In the meantime thanks for reading if you already have, and if you haven’t… would you like to? Here’s the link:



10 thoughts on “Three weeks post-publication

    • I see your point Mike. Sounds off-putting for men? Sorry, maybe I should change that. It’s mainly because ‘women’s fiction’ is a very specific and popular genre and this is definitely in that category but with the thriller sub-category. It’s mainly because all 5 protagonists are women and it’s about their daily life as well as the wider threats in the community but if there are men who’d enjoy that type of story then that’d be great.

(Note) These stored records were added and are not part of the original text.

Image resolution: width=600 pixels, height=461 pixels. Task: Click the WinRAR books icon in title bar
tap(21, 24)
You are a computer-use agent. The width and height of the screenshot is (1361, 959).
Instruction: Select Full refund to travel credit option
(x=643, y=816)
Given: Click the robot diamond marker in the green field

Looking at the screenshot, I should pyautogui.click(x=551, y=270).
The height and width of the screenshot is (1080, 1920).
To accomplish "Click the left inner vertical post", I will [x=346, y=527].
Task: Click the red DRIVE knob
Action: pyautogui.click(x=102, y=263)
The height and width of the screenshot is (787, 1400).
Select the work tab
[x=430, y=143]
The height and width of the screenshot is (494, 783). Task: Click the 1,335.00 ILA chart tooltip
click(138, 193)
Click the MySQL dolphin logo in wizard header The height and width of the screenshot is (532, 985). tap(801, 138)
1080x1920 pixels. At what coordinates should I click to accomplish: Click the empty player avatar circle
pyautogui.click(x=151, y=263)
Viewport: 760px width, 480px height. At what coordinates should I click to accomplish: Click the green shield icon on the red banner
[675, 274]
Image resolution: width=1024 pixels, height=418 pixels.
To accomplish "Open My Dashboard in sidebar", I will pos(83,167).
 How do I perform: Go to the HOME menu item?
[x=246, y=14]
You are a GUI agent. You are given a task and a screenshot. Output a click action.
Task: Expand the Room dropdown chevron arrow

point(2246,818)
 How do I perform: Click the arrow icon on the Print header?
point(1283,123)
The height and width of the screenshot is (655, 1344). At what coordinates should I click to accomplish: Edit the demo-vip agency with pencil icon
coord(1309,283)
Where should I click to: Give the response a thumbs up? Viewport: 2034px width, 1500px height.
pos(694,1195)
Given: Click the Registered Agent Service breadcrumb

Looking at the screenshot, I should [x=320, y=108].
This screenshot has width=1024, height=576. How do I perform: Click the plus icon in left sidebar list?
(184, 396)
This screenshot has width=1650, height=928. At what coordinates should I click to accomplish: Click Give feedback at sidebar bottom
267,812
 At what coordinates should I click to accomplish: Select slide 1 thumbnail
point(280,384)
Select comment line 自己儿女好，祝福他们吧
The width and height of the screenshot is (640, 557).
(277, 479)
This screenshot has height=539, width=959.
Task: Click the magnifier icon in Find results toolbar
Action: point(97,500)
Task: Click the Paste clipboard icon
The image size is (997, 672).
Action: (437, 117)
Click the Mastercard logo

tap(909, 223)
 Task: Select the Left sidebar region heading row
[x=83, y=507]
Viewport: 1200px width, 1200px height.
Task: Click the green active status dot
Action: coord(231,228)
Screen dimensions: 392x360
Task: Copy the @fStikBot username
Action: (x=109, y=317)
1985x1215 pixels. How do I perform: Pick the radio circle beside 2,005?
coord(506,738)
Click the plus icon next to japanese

      • I understand your reasoning here but fear you may be losing potential readers and sales with such a specific sounding “not for blokes” statement. Well done with Daughter Disappeared. This bloke likes it!

        Liked by 1 person

      • Thanks Mike. That’s very good advice and much appreciated. I’ve removed the ‘for women’ bit. I hadn’t realised men might like it too – delighted to hear they might. Thanks again, especially for the nice point about DD 🙂


  1. I don’t know who you are, but congratulations! I can feel your excitement through the screen. It’s nice to know that ads actually work, too. I’m one of those people who never click ads, so I wouldn’t know whether they’re effective or not.

    Liked by 1 person

    • Thank you Mun Haerin, really appreciate that. I’m using boosted targeted posts rather than side-bar adverts. They are mostly targeted towards women with an interest in Tunisia, and it’s brought me into contact with lots of women with Tunisian connections like myself which has been lovely. Thanks for your comment :-

      Liked by 1 person

    • Hi! I’m still learning on the job but it seems to work best if you target as specifically as you can, and not go too wide with your adverts, so they they’ll appear more than once in people’s newsfeeds. I’m running 2 ads for my debut novel – one targeting my local area, the Highlands of Scotland, from the ‘local author’ angle and the other targeting women with an interest in Tunisia, as that’s where it’s set. Both are doing well but I’ve spent a fair bit on them. The first thing you need to do is set up a page, you can’t advertise on a personal profile. Good luck! Your cover is amazing by the way, I love it.